As with other assets, if you are regularly buying and selling cryptoasset exchange tokens, or receiving cryptoassets or other payments in return for generating new cryptoassets (‘mining’), it is important to question whether the transactions themselves constitute the activities of a trade (ie trading with a view to a profit).

Some of the key factors to consider are: the degree and frequency of activity, the level of organisation, the risk, and the commerciality. If it is concluded that you are engaged in a trade, the receipts and expenses will form part of the calculation of your trading profits. If a transaction involving cryptoasset exchange tokens is undertaken as part of an existing trade, the profits on the transaction will be included as a revenue receipt in respect of that trade. If mining activity does not amount to a trade, the value of any cryptoassets or fees received for successful mining, less allowable expenses, will be taxable as miscellaneous income.

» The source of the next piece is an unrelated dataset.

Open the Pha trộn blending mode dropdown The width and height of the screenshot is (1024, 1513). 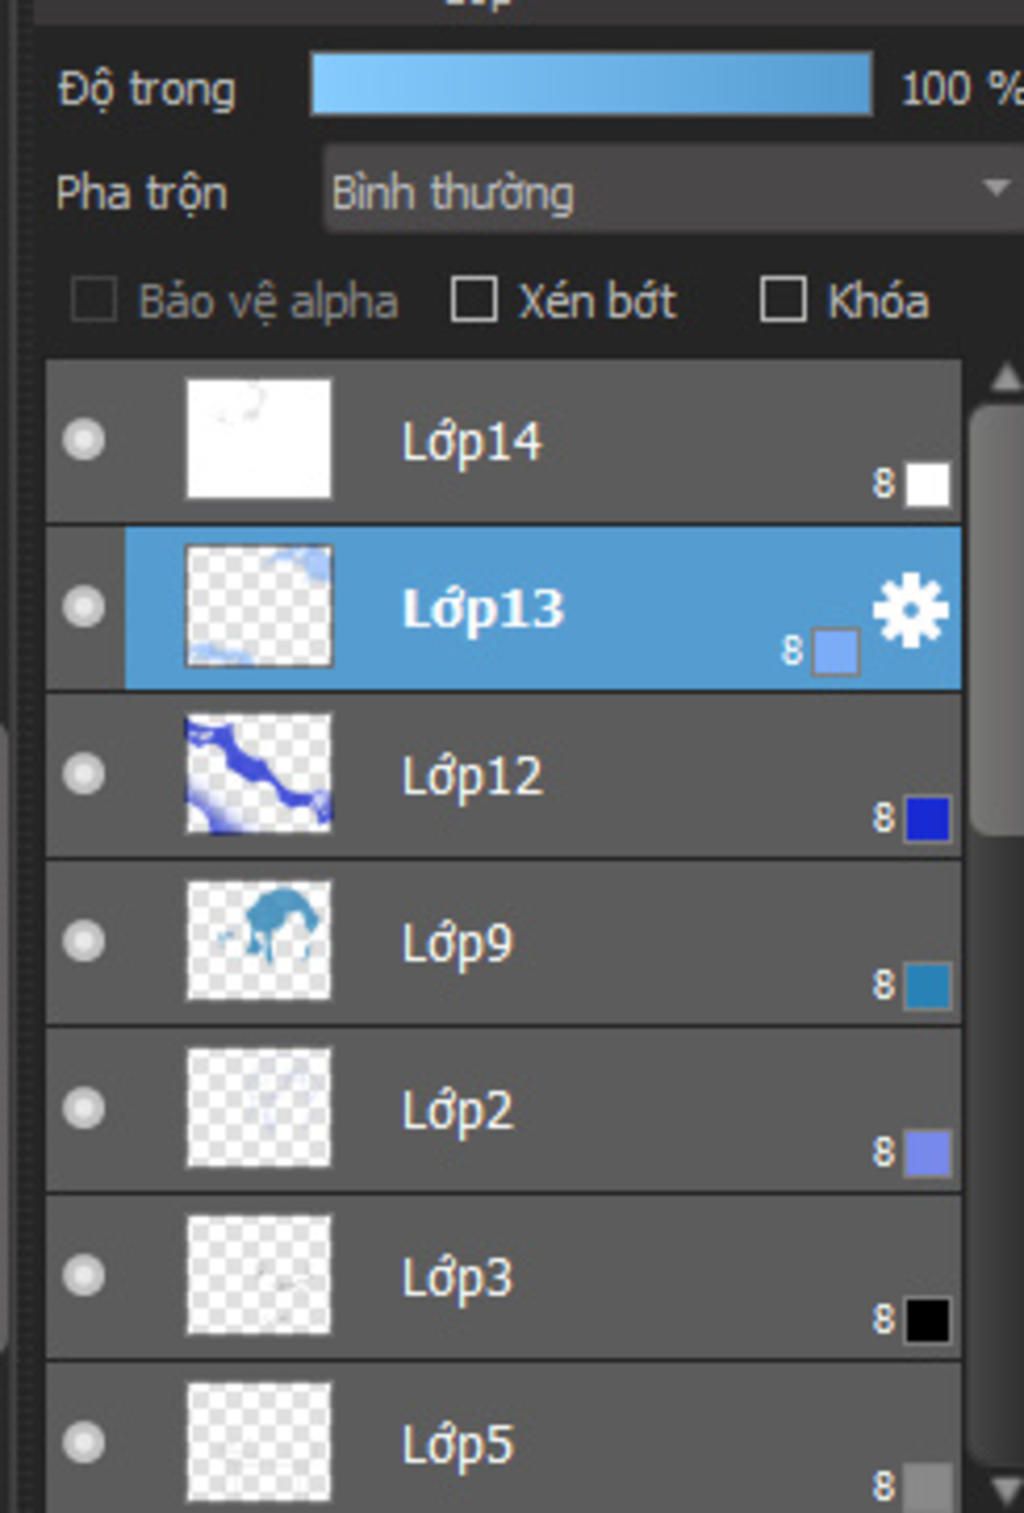click(x=674, y=190)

If the activities do not constitute a trade or the receipt of miscellaneous income, then it is likely that the exchange tokens involved will be treated as ‘chargeable assets’ for Capital Gains Tax purposes. In these circumstance, gains or losses are calculated on a disposal of cryptoasset exchange tokens: for example, where tokens are sold for money or used to pay for goods or services.

If an individual gives away cryptoasset exchange tokens to a person, the disposal is deemed to take place at market value. Similarly, exchanging them for other cryptoassets or using them to buy goods or services will also be treated as a disposal for tax purposes.

Certain allowable costs may be deducted when calculating the gain or loss on disposal, including the consideration originally paid for the asset and the valuation costs incurred to be able to calculate gains or losses. HMRC says that (as for shares) the pooling provisions apply to cryptoasset exchange tokens.

In certain circumstances, it may also be possible to claim a loss where the cryptoasset has become of negligible value. However, if an owner loses their private key and can no longer access the cryptoasset, this does not mean it is valueless, and HMRC will not accept a claim for a tax loss.

Cryptoassets received as employment income

HMRC states that cryptoassets received as employment income count as ‘money’s worth’ and are subject to income tax and National Insurance contributions on the value of the asset. The treatment will depend on whether the cryptoassets constitute Readily Convertible Assets (RCAs), which will be the case if trading arrangements exist, or are likely to come into existence.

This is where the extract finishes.